● **Task to complete**:
Look over the data below and give the number of lines containing the word "prueba", with no other words.

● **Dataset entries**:
● ● ● ● ● ● ●

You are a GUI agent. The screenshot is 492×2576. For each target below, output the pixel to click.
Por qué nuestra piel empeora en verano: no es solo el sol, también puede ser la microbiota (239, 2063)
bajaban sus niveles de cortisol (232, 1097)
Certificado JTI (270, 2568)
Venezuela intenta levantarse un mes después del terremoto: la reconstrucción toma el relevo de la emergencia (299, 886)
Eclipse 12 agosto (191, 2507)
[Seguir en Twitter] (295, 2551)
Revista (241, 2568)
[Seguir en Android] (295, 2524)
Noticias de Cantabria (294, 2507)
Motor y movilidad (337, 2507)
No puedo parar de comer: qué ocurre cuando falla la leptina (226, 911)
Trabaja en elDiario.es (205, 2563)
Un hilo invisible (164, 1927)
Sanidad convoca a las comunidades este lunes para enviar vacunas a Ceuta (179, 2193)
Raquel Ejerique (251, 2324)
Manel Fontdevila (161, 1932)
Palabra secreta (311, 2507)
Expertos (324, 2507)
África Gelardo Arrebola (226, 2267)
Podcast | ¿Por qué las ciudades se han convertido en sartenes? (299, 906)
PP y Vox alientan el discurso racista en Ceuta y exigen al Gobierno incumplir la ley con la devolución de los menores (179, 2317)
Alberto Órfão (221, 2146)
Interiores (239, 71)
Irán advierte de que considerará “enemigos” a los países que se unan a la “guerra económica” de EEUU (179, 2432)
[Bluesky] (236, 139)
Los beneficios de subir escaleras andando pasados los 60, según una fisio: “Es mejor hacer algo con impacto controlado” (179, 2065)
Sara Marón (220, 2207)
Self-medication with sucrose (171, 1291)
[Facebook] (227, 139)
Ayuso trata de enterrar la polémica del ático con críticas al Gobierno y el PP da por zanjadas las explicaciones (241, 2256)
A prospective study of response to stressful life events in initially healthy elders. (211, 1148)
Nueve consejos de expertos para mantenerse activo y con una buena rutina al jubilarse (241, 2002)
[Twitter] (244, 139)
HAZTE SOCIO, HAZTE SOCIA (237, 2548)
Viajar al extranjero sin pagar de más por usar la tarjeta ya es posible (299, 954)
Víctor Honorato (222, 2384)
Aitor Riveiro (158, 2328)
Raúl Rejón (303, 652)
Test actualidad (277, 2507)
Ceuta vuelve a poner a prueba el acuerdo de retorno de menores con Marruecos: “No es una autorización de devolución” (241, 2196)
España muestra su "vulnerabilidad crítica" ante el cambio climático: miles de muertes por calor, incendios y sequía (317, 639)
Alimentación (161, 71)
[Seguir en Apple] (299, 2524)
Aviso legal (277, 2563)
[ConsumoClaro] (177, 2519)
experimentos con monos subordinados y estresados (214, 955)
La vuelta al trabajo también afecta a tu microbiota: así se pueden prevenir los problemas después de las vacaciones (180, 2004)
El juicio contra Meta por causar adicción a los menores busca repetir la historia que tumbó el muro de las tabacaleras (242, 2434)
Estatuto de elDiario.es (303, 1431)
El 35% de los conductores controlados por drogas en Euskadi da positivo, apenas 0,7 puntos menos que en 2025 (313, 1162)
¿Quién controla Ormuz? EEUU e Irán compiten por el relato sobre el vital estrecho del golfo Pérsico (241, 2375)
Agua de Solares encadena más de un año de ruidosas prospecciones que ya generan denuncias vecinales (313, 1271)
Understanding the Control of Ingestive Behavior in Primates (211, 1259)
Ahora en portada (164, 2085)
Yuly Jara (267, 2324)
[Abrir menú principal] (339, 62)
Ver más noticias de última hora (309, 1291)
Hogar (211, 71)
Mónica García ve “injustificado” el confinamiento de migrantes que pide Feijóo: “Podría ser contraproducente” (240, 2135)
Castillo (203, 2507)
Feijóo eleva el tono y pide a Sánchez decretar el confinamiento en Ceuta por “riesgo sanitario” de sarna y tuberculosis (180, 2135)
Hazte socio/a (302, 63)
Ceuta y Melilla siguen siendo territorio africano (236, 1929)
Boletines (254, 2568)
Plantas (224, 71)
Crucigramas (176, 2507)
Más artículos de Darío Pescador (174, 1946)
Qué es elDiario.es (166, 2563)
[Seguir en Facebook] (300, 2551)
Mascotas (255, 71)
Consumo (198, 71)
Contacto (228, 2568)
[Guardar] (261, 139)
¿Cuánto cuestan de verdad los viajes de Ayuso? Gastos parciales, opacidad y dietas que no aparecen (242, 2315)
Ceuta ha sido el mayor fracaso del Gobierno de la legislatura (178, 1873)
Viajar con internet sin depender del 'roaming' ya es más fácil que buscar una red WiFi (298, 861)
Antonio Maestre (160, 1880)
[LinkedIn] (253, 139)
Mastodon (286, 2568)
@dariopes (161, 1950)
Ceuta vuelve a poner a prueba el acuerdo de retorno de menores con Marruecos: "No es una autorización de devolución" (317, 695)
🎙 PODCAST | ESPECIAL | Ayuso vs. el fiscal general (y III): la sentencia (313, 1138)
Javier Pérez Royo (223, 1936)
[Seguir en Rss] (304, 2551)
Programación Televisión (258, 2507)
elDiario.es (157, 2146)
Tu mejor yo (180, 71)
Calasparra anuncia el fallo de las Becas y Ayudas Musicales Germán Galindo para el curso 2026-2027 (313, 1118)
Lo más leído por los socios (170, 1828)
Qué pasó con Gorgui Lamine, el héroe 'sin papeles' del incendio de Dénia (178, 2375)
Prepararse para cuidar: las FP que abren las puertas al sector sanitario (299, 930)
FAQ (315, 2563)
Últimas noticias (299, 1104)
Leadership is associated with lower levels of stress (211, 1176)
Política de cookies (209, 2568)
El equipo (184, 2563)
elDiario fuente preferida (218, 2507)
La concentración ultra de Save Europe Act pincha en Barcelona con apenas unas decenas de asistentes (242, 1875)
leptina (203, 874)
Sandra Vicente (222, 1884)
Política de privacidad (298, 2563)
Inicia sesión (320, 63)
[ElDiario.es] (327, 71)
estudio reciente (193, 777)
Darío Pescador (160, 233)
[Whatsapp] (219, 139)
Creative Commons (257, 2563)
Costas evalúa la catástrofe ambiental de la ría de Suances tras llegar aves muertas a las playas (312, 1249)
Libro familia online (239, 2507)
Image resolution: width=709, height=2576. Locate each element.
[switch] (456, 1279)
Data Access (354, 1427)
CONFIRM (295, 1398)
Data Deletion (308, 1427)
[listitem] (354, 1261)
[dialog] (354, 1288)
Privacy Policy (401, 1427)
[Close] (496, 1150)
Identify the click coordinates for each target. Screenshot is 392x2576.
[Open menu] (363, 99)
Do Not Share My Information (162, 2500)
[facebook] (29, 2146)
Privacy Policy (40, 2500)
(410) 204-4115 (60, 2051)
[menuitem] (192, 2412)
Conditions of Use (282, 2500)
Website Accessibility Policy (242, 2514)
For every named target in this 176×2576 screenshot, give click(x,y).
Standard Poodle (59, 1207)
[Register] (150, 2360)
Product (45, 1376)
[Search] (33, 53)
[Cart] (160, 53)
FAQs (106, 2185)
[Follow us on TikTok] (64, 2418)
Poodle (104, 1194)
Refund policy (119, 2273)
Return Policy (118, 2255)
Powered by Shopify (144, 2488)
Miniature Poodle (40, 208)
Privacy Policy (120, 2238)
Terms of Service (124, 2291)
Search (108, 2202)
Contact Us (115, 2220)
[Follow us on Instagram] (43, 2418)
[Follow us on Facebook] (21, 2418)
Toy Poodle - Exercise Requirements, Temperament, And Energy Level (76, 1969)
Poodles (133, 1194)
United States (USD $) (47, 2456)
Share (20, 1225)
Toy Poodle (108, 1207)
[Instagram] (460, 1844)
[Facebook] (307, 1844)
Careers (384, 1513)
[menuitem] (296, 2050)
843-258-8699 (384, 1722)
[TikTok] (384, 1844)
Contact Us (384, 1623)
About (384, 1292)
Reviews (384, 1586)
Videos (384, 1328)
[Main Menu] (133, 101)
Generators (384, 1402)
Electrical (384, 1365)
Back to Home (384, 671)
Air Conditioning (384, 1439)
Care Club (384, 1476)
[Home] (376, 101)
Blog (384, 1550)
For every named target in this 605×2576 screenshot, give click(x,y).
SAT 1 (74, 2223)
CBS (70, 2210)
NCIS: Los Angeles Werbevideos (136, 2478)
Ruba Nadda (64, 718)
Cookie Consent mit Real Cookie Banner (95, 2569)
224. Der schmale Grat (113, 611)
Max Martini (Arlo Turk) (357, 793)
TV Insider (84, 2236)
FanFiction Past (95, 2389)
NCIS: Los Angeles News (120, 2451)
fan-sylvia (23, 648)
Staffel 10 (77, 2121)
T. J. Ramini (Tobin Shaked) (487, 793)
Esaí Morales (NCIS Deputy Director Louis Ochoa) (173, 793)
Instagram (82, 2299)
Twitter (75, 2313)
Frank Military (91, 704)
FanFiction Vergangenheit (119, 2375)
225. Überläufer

● ● ● ● ● ● ●

● **Response area**:
2